Ink sketch of jeep at lower left corner. by H.J. MacMillan;
The 2nd Armored Division moved on in its speed to take the great Hermann Goering Steel Works just south of Immendorf after a sharp fight, and on the 11th of April went its phenomenal course 57 miles in a single day, to reach the Elbe River, last natural barrier before Berlin, just south of Magdeburg. The 83rd was not to be outdone. They reached the Elbe River on the 12th of April at the town of Barby. Magdeburg showed signs of offering strong resistance, so the 2nd Armored immediately crossed the Elbe south of the city, and moved out with two battalions to form a bridgehead. The bridge that was begun here received such heavy artillery fire that it was abandoned to put all available bridging into the crossing that had begun opposite the foothold that the 83rd had by this time, also gained on the east bank of the Elbe.  
By the 13th of April the 83rd's bridgehead, reinforced by CC R of the 2nd Armored Division was seven miles deep and firmly held. The 2nd Armored's bridgehead was successfully withdrawn to concentrate all our forces in the southern bridgehead. There the XIX Corps held, on orders, waiting for the junction with the Soviets who were by this time not far away. An attack was launched meanwhile on Madgeburg, on the 17th of April, the 30th Division attacking from the north and the 2nd Armored from the south. By noon, the last resistance west of the Elbe in XIX Corps zone had been wiped out. While we waited for the Russians to appear, XIX Corps held the banks of the Elbe, and got down to the business of instituting military government over an enormous area, evacuating thousands of liberated prisoners of war, feeding and evacuating hundreds of thousands of displaced persons.
Wanzleben Germany 13 April - 8th May 1945

S/Sgt. Wilbur C. Garner, 33377578
G-1 Section, Hq XIX Corps,
APO 270, c/o Postmaster, N.Y.

Mary W. Garner, Sk1c
Supply Department
U.S. Naval Air Station
Minneapolis, 6 Minnesota

"Somewhere in Germany"
17 April 1945

Dear Sis,

Well, Howdy, How are you these days? I haven't heard from you for sometime. I feel certain the mail is tied up someplace because I haven't even been hearing from Mother or Gwen. I did finally get a letter from Gwen today dated the 29th of March. You see how far behind Gwen's mail is. I guess it will catch up with us soon. I hope so anyhow. She had sent Mother a copy of the pictures I took of Carol while in Cardiff. I guess you have seen them by this time. What do you think of her? Isn't she the prettiest little thing you ever saw? Well I think so anyhow. 

She's the apple of her daddy's eye, and I'm not kidding, either. I know her Auntie Mary will be very proud of her also and will most probably spoil her to death. Well, I guess I've got to stop here. 

Some of these damn officers should be reclassified. I've typed seven letters for him right away and now he wants them typed all over again and right away. Well that old son-of - ——-can wait awhile. They must think we've got nothing to do.

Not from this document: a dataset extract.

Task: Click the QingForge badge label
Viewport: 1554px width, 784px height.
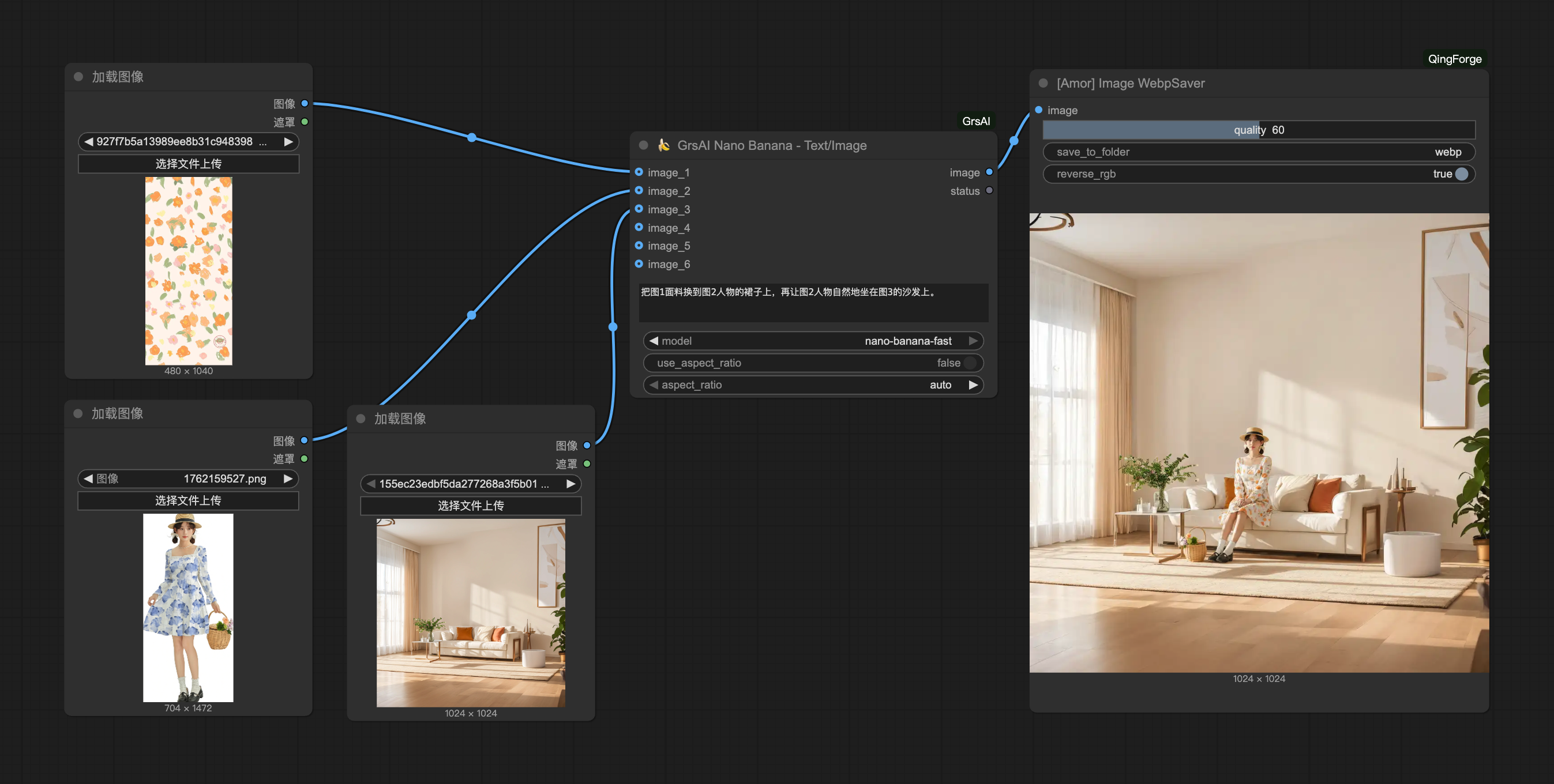Action: 1454,59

It has been a beautiful day today and rather warm. A lovely day for the Air Corps and they've really done a good job today. I think summer is just about here, to stay, I hope. The Germans have cherry and apple trees planted all along the roadsides and they are really beautiful blooming along the roads. This part of Germany is very fortunate in the fact that we past through in such a hurry. Most of the towns right now though are being leveled once more, thank goodness.

Well, Sis, there is no more news now so I guess I'll close. So long and take it easy. I changed my mind. Take it easy and I hope to hear from you soon.